#### WORK TO BE COMPLETED
Answer with one figure only, the number of lines below in which "Select" occurs.

#### TASK DATA
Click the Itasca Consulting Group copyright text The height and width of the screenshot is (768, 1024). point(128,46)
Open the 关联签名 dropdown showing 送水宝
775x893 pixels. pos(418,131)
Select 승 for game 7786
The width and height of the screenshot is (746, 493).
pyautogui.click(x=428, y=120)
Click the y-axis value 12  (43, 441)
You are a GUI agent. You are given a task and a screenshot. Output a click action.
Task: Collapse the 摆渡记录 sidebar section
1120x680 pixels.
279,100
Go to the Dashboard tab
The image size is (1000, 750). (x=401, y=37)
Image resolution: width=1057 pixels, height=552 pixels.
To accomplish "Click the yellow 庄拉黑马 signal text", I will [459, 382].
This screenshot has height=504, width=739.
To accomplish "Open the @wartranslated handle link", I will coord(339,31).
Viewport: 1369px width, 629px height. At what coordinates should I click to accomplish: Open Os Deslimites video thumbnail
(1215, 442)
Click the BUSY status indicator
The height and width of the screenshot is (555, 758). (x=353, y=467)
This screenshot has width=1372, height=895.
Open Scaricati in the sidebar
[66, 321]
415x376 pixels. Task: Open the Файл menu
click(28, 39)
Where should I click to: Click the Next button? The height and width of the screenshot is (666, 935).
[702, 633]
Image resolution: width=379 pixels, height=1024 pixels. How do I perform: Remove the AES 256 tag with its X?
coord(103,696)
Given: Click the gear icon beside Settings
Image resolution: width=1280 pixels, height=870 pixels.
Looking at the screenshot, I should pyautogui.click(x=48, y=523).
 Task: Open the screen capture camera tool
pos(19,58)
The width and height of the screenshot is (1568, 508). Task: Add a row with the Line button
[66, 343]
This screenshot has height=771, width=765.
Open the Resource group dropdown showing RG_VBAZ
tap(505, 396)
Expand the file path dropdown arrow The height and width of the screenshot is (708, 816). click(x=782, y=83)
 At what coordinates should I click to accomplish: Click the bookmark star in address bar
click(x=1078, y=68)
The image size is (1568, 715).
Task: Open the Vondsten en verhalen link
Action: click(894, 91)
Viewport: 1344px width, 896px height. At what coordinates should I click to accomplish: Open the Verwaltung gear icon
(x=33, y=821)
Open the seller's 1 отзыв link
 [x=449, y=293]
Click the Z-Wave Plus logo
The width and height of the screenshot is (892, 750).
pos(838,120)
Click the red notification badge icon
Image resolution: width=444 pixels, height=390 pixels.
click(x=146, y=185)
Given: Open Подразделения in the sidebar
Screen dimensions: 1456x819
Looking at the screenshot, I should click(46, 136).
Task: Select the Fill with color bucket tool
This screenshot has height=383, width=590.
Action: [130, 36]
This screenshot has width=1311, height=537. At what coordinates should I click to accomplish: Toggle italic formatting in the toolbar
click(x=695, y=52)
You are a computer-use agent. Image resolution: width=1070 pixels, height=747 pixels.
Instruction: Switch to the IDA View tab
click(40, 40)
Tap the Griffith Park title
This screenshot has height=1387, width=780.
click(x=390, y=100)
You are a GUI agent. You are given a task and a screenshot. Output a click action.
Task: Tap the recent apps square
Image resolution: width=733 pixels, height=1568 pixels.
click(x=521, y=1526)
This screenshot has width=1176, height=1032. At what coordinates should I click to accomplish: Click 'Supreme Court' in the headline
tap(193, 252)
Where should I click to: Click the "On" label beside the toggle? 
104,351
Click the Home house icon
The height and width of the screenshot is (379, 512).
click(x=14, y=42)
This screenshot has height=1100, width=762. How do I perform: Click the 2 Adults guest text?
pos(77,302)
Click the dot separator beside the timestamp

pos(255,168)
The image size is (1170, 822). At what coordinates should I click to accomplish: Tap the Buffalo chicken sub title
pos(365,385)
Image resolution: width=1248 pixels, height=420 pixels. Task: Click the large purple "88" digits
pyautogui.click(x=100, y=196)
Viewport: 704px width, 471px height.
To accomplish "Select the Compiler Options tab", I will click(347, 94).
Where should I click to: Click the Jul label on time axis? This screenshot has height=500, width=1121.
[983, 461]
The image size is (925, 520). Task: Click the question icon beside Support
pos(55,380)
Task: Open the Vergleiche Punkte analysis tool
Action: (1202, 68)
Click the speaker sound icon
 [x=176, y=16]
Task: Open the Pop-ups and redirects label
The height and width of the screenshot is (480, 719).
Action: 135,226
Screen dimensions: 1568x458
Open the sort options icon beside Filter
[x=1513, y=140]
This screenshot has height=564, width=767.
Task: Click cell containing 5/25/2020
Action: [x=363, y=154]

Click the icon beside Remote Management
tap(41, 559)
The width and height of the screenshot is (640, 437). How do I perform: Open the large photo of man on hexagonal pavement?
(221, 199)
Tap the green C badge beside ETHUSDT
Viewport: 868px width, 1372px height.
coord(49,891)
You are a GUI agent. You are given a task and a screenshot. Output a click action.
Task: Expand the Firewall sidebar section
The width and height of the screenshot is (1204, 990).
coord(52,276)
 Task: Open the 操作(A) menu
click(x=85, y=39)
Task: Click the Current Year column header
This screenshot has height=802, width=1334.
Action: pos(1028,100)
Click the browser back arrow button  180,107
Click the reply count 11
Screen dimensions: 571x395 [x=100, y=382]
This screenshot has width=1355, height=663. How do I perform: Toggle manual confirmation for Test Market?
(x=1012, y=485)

#### ANSWER BOX
3